Procedimentos Especiais - Conceitos Gerais

Teoria Geral

Nesse fase inicial, serão analisados os conceitos que ensejam a existência do procedimento especial, partindo da Teoria Geral do Processo.

Modelos de Processo

O CPC/2015 extinguiu diversos tipos de processos presentes no CPC/1973. Dessa forma, hoje só temos dois modelos: processo de conhecimento e processo de execução.

Processo de Conhecimento

O processo de conhecimento é aquele que tem o objetivo de dizer o direito no caso concreto. 

Ou seja, decidir se aquele direito sendo pleiteado realmente existe, até que ponto, e de quem é tal direito.

Processo de Execução

Por outro lado, o processo de execução serve para satisfazer e efetivar um direito já existente reconhecido no processo de conhecimento.

Nessa fase, então, já se sabe que o direito existe: o processo de execução terá o fim de satisfazê-lo.

Procedimentos Especiais

Os procedimentos especiais estão inseridos no processo de conhecimento, servindo para dizer o direito no caso concreto.

 No âmbito do processo de conhecimento, podemos ter dois tipos de procedimentos: comuns (art. 318 e seguintes, CPC) e especiais (arts. 539-770, CPC + legislação extravagante).

Os procedimentos especiais existem por conta das particularidades do direito material de que tratam. Esse é o fundamento para a criação de procedimentos diferenciados.

O direito processual tem o principal fim de servir ao direito material, desenhando as formas para satisfação de um direito pleiteado.

 Dessa forma, se existe uma particularidade nesse direito material que torne difícil sua tutela pelo procedimento comum, obviamente que será necessário um procedimento diferente para garantir que esse direito material se concretize.

Ainda nesse sentido, tenhamos como exemplo a Lei de Alimentos (L. 5478/68), que tutela o direito à vida, à subsistência de uma pessoa. Ora, não é possível querer que tal direito suporte a morosidade que o judiciário apresenta normalmente no procedimento comum.

Mais um exemplo pertinente seria o da falência e a recuperação judicial: vários credores reunidos em volta de uma pessoa que não tem patrimônio para pagar. Trata-se também de uma situação especial, mais delicada, e que merece um tratamento especializado por isso.

A ambas as situações dos exemplos, e a tantas outras, reservou-se procedimento especial com vistas ao melhor atendimento de suas peculiaridades.

Nesse passo, existem dois tipos de procedimentos especiais: fungíveis e infungíveis.

Para entender melhor os conceitos, vamos nos valer da mesma classificação das coisas do direito civil.

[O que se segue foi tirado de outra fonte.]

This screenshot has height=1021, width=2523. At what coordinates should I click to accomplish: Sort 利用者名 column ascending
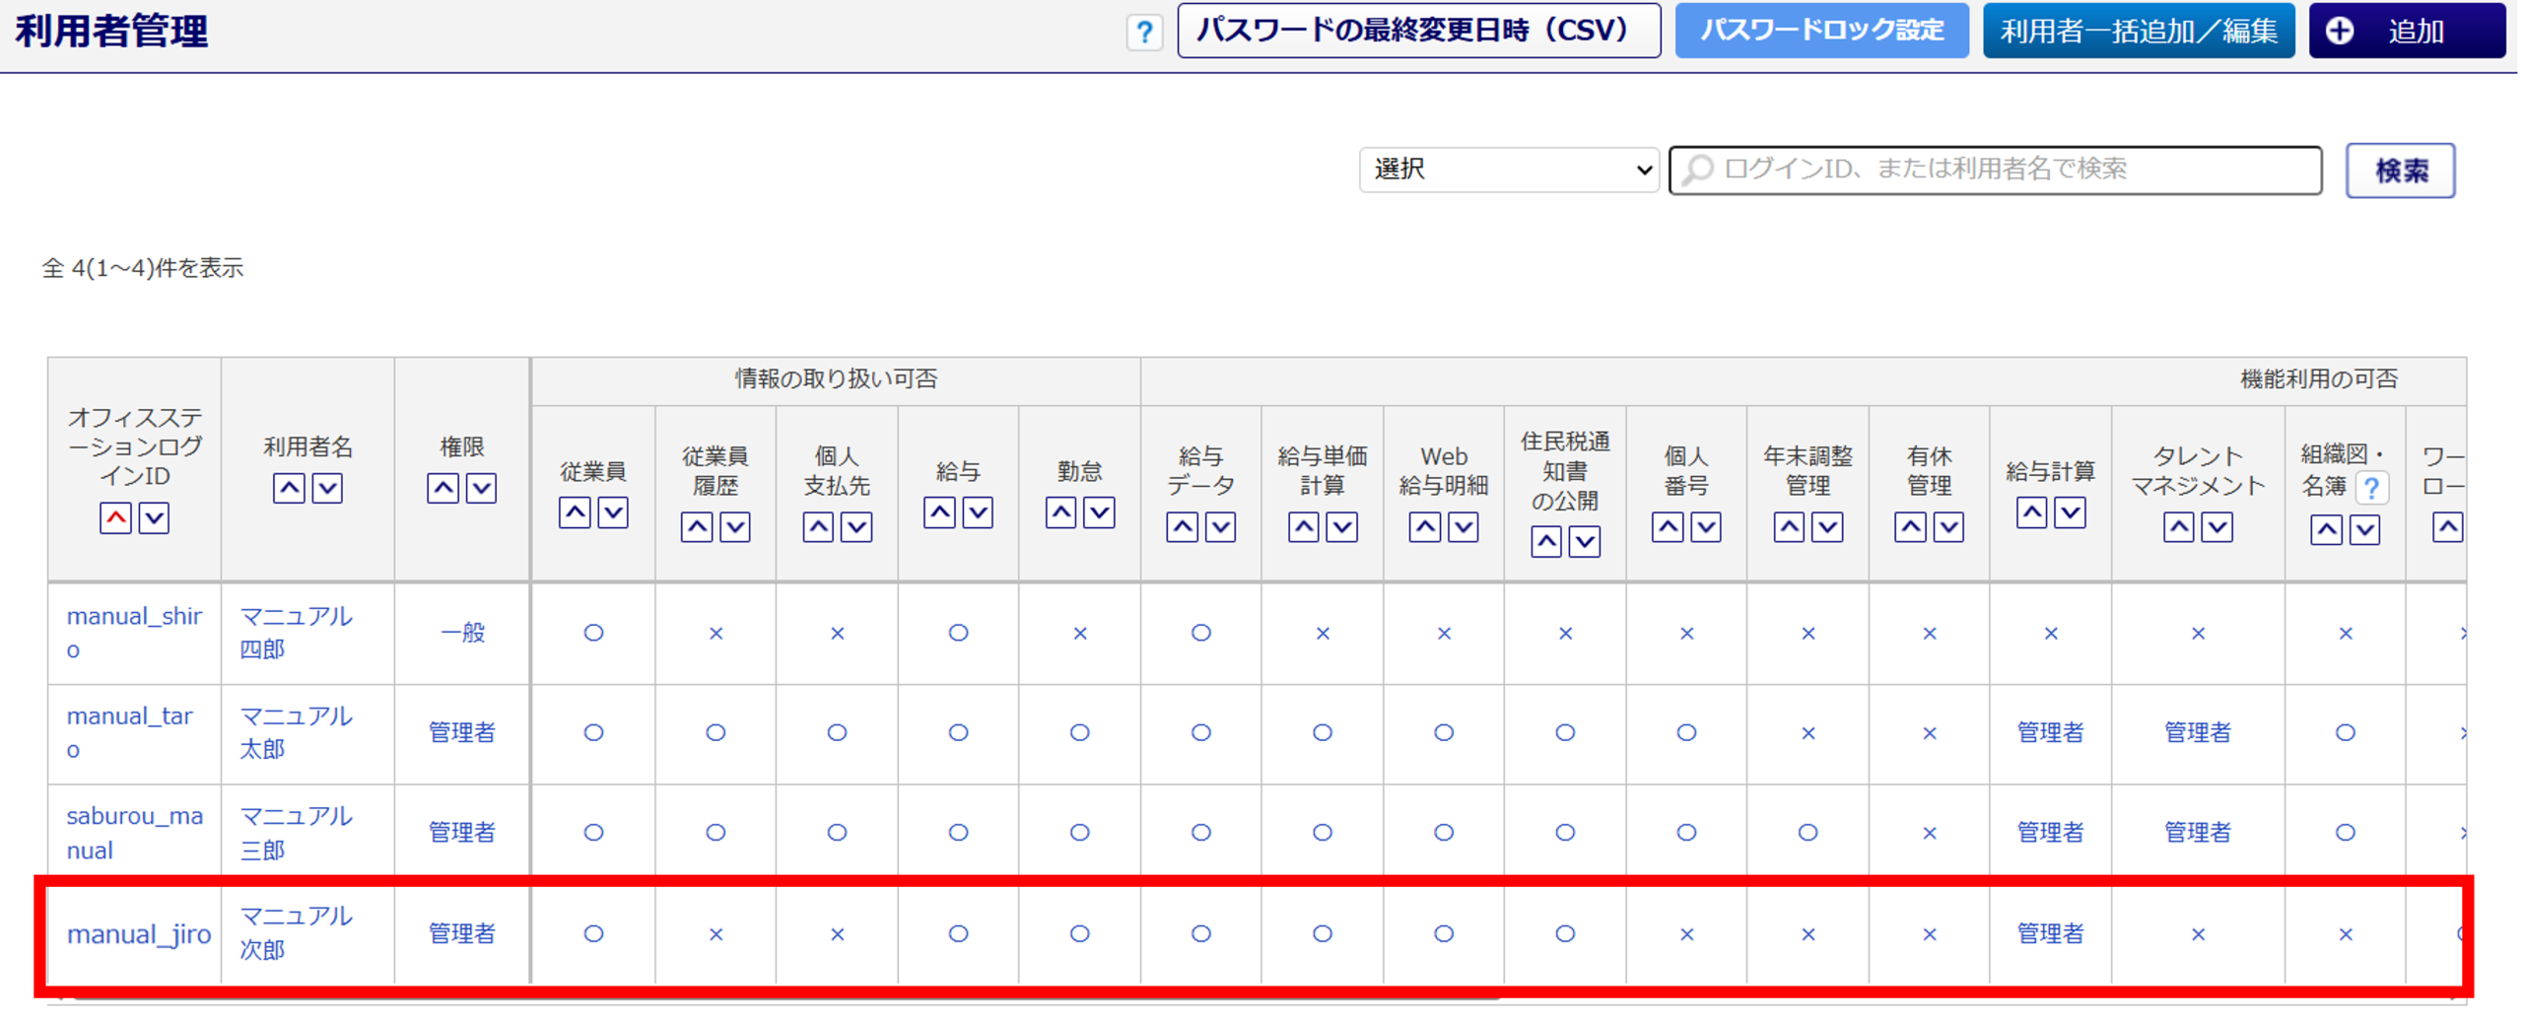289,489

Coisas fungíveis são aquelas que podem ser substituídas por outras de mesmo gênero, qualidade e quantidade. Dessa forma, procedimento especial fungível será aquele ao qual, apesar de ser aplicável previsão própria específica, será permitida a utilização do procedimento comum, não sendo ele, portanto, obrigatório.

O procedimento infungível, por outro lado, não permite a utilização do procedimento comum, sendo absolutamente obrigatório.